Recorded data
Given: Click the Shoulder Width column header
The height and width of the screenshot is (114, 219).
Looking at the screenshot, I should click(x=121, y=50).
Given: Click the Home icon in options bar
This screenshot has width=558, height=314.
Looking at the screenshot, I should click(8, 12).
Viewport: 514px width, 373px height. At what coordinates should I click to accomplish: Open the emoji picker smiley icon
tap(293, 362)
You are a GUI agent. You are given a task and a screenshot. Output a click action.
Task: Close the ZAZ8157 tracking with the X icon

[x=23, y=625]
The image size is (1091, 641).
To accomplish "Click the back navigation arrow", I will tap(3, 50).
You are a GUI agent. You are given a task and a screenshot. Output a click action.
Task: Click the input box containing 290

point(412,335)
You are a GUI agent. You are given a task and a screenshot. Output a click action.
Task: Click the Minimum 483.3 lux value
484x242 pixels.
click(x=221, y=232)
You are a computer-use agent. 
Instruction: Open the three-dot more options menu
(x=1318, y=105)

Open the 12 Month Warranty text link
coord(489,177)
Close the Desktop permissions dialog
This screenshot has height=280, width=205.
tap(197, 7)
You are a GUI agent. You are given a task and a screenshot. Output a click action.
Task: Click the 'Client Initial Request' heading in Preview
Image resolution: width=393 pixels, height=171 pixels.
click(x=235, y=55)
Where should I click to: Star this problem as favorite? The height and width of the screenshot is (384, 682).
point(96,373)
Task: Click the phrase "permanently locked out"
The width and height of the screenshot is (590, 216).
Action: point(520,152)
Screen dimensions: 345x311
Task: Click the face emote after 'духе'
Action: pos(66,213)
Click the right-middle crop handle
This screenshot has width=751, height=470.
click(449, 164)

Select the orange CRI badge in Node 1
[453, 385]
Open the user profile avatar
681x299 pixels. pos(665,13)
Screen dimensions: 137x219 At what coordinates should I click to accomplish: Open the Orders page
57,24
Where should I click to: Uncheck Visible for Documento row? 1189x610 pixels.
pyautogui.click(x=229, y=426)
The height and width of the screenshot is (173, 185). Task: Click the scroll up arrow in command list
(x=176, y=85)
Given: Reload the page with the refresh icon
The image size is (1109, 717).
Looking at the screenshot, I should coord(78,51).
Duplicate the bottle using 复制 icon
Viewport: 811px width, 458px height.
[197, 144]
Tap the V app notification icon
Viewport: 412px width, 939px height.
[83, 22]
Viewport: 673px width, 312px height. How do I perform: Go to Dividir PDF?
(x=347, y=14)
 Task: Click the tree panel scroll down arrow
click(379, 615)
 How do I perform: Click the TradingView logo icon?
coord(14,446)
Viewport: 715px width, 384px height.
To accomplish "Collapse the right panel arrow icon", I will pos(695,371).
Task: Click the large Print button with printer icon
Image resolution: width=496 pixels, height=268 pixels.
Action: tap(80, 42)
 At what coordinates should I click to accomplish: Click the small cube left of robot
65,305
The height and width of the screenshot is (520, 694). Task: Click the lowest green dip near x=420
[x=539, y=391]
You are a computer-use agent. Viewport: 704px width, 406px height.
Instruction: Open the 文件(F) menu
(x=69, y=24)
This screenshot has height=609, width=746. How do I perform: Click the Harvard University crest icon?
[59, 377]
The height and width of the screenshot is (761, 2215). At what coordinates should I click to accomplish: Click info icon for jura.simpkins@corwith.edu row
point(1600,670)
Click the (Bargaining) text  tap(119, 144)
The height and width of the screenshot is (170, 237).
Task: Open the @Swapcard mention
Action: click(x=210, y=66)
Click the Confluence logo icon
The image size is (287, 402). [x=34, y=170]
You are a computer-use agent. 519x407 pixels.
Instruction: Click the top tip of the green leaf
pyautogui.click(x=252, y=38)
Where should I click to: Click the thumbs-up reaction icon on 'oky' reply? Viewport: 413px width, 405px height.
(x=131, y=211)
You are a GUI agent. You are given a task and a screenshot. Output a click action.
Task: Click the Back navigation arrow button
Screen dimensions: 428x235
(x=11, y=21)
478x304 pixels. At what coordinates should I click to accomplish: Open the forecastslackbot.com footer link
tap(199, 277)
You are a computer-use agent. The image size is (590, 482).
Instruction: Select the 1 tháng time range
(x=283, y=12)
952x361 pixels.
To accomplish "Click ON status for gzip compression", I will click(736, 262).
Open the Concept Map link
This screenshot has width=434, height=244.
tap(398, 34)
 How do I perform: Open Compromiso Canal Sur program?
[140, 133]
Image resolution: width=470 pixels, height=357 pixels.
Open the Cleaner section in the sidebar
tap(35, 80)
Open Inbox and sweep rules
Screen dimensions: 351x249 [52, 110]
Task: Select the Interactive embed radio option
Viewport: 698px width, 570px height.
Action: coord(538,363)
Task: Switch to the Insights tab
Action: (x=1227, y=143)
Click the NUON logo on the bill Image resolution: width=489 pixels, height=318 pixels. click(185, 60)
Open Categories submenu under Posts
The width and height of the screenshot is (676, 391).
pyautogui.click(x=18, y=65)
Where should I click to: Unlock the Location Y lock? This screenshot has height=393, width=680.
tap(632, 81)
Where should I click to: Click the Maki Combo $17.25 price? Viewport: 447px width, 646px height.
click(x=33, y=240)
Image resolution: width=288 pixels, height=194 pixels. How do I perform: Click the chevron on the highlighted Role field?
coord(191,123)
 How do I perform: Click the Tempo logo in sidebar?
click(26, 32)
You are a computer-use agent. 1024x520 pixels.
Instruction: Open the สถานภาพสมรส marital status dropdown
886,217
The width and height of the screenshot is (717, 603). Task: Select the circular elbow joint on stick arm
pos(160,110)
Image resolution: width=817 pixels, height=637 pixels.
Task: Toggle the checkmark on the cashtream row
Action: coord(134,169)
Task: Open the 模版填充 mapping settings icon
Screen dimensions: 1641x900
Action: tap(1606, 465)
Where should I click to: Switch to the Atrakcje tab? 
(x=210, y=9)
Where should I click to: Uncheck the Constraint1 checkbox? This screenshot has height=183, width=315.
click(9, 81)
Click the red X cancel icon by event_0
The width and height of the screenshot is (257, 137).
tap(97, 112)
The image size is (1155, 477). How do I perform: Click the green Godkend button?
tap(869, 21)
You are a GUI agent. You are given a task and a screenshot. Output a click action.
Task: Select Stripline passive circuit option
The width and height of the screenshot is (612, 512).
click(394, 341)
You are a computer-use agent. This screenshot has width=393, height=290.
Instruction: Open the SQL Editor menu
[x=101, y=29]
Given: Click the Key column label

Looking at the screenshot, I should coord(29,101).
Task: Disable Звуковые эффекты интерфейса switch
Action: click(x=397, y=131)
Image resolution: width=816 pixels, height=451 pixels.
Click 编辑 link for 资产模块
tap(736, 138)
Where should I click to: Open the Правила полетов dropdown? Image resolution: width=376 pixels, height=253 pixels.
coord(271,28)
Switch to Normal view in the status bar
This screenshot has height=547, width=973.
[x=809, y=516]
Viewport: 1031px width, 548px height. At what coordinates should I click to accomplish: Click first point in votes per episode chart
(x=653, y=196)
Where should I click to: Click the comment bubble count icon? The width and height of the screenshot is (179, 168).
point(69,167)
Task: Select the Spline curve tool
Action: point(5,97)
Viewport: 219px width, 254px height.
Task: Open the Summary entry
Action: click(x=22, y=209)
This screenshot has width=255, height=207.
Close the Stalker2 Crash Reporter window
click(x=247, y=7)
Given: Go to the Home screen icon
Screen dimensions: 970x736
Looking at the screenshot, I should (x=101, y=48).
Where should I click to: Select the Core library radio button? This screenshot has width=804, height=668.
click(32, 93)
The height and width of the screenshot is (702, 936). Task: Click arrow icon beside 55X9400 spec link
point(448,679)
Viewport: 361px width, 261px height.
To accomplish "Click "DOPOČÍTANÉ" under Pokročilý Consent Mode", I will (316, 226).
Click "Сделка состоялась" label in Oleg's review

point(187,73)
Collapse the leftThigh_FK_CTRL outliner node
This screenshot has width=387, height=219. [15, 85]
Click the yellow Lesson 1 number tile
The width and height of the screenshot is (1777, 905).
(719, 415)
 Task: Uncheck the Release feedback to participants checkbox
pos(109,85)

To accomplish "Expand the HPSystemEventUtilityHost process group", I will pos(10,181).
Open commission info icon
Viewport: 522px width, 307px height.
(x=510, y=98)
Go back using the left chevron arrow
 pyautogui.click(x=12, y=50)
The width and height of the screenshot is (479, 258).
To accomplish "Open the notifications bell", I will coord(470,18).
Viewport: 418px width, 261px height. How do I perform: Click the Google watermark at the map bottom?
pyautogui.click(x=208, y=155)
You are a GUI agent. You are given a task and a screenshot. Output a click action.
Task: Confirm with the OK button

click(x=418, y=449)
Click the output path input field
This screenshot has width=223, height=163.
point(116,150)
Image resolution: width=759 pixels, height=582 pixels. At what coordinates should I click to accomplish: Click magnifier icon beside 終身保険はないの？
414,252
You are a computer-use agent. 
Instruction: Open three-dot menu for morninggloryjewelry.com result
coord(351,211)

__Task objective__:
Whichever lines of the data include the word "computer", pull them out.

__Solution to this task__:
You are a computer-use agent. 
You are a computer-use agent. Viewport: 704px width, 406px height.
You are a computer-use agent. 519x407 pixels.
You are a computer-use agent. The image size is (590, 482).
You are a computer-use agent. 1024x520 pixels.
You are a computer-use agent. This screenshot has width=393, height=290.
You are a computer-use agent. 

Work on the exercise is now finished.